- _TO DO_
1: Output the passage on McGovern's running mate from "Eagleton won but" up to and including "Nixon [source: Rudin].", word for word.
2: Answer these questions from the passage on McGovern's running mate:
(a) Which state did George McGovern represent in the Senate?
(b) Who was McGovern's first choice for a running mate?
(c) Who replaced Eagleton on the ticket?

The Democratic Party picked its presidential candidate that year under a reformed nomination system that took the power away from party bosses and put it in the hands of primary voters. The result was that an anti-establishment candidate, Sen. George McGovern of South Dakota, managed to grab the nomination.
McGovern, though, had difficulty finding a running mate. His first choice, Sen. Ted Kennedy of Massachusetts, turned him down. Finally, he managed to recruit Sen. Thomas Eagleton of Missouri, to join him.
But at the tumultuous, rebellious convention that year, it wasn't easy to get Eagleton nominated. Six other Democratic politicians were nominated for VP, and delegates started casting votes for others as well, including fictional figures such as Archie Bunker from the TV sitcom "All in the Family."
Eagleton won but didn't last long. Two weeks later, he admitted that he had been hospitalized three times for depression and stress, and had received electric shock therapy. (Back then, background checks were minimal.) McGovern initially said he would back Eagleton "1,000 percent" regardless, but when the furor over Eagleton's mental health didn't subside, he quit the ticket. His replacement was former Peace Corps director Sargent Shriver. McGovern never recovered and lost in a landslide to incumbent Richard Nixon [source: Rudin].

- _DATA EXCERPT_
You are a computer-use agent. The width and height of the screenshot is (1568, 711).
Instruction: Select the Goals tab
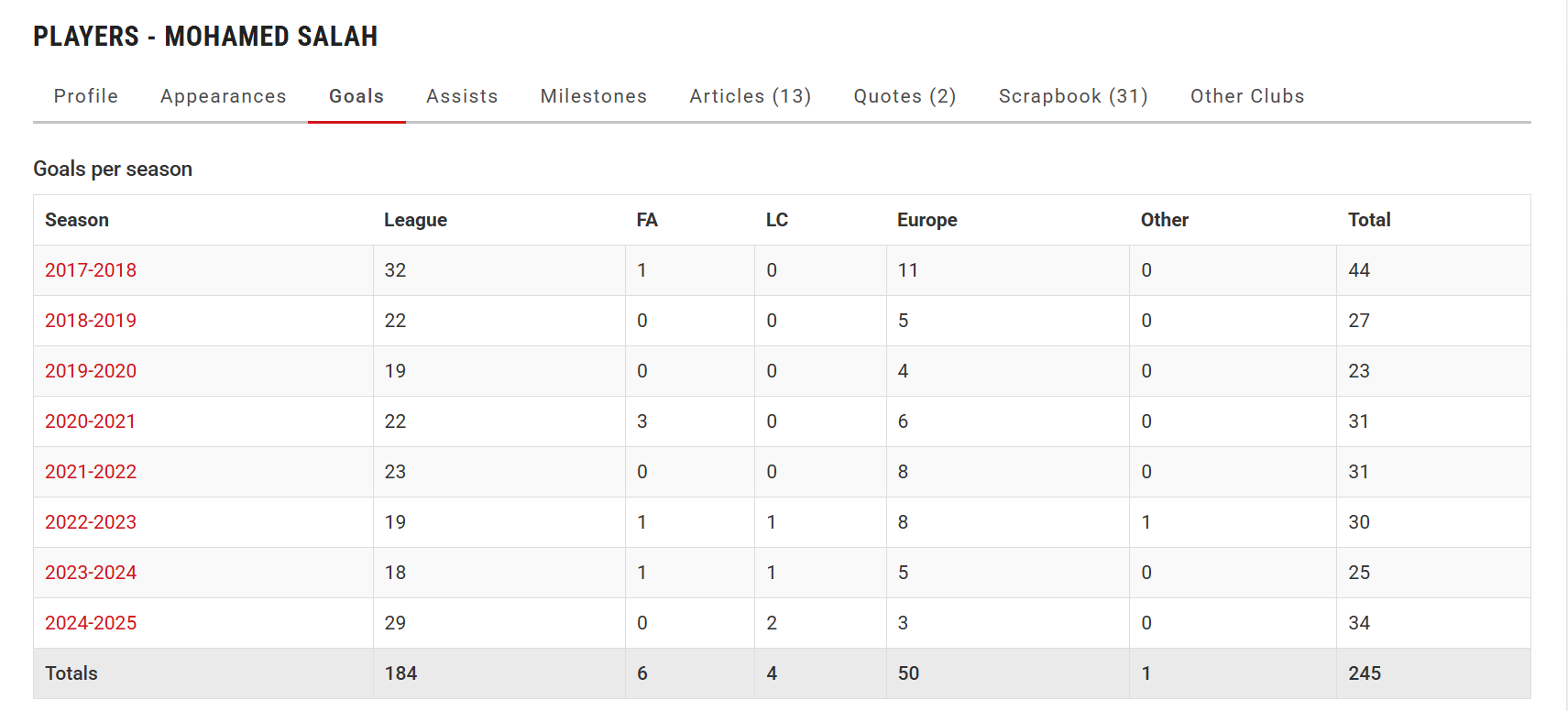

- _ANSWERS TO THE PROBLEMS_
1:
Eagleton won but didn't last long. Two weeks later, he admitted that he had been hospitalized three times for depression and stress, and had received electric shock therapy. (Back then, background checks were minimal.) McGovern initially said he would back Eagleton "1,000 percent" regardless, but when the furor over Eagleton's mental health didn't subside, he quit the ticket. His replacement was former Peace Corps director Sargent Shriver. McGovern never recovered and lost in a landslide to incumbent Richard Nixon [source: Rudin].

2:
(a) South Dakota
(b) Sen. Ted Kennedy of Massachusetts
(c) Sargent Shriver, a former Peace Corps director